*Objective:* Copy out, unchanged, the part of the records that opens with the line containing "Given: Select the Spot Removal tool" and closes with the line containing "Looking at the screenshot, I should 17,25.", keeping both of those lines.

*Items:*
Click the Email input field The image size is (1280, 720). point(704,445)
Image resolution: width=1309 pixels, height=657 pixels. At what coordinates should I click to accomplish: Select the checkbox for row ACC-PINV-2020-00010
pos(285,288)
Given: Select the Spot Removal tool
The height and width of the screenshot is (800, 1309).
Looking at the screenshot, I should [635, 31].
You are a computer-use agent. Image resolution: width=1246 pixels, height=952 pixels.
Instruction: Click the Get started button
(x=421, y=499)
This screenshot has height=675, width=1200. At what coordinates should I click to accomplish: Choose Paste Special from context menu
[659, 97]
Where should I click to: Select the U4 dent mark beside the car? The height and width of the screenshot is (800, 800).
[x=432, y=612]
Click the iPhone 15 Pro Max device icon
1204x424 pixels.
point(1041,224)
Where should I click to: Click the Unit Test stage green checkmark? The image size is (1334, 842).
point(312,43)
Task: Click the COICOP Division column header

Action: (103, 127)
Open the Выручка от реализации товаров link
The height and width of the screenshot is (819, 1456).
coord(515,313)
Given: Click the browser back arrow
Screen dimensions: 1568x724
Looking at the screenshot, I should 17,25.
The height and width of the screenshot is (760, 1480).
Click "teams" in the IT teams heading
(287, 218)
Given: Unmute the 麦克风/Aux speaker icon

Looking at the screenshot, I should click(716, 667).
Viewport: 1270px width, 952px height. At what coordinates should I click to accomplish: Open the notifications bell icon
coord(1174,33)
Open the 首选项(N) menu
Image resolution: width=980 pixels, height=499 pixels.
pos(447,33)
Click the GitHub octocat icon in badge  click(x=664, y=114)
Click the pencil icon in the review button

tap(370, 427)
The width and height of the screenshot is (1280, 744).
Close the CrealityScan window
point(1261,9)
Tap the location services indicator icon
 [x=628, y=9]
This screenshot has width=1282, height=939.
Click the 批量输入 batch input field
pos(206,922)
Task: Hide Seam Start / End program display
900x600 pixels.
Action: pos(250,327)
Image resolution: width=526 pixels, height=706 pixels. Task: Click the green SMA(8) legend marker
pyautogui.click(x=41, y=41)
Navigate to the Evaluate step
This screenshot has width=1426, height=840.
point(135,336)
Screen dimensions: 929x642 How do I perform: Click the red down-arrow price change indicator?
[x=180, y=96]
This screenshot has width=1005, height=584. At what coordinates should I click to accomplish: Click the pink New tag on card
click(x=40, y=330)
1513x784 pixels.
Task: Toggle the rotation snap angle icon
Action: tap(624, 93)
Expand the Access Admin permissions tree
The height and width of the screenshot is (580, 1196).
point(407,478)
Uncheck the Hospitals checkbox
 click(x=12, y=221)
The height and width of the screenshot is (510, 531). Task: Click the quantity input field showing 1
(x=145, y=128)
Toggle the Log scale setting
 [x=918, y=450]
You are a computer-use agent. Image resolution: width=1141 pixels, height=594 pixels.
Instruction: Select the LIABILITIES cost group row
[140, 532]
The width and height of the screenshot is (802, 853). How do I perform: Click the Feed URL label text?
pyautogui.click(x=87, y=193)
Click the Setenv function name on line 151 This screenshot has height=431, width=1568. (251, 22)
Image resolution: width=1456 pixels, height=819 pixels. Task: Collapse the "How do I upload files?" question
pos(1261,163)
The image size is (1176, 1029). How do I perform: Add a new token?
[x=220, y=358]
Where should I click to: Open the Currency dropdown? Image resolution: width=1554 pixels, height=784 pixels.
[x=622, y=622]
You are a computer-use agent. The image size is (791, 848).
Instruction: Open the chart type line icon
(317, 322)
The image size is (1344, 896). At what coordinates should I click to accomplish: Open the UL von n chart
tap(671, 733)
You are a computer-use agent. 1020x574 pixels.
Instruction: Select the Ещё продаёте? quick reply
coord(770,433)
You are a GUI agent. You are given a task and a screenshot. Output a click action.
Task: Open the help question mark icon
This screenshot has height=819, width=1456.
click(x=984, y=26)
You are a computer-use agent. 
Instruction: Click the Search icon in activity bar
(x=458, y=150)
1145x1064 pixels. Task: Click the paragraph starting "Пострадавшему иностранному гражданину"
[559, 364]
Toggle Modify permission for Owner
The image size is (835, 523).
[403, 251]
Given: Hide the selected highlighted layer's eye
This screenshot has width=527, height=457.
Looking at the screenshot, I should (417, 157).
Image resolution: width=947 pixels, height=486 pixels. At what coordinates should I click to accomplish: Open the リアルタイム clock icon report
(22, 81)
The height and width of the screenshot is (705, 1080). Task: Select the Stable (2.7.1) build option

*Complete response:*
Given: Select the Spot Removal tool
The height and width of the screenshot is (800, 1309).
Looking at the screenshot, I should [635, 31].
You are a computer-use agent. Image resolution: width=1246 pixels, height=952 pixels.
Instruction: Click the Get started button
(x=421, y=499)
This screenshot has height=675, width=1200. At what coordinates should I click to accomplish: Choose Paste Special from context menu
[659, 97]
Where should I click to: Select the U4 dent mark beside the car? The height and width of the screenshot is (800, 800).
[x=432, y=612]
Click the iPhone 15 Pro Max device icon
1204x424 pixels.
point(1041,224)
Where should I click to: Click the Unit Test stage green checkmark? The image size is (1334, 842).
point(312,43)
Task: Click the COICOP Division column header

Action: (103, 127)
Open the Выручка от реализации товаров link
The height and width of the screenshot is (819, 1456).
coord(515,313)
Given: Click the browser back arrow
Screen dimensions: 1568x724
Looking at the screenshot, I should 17,25.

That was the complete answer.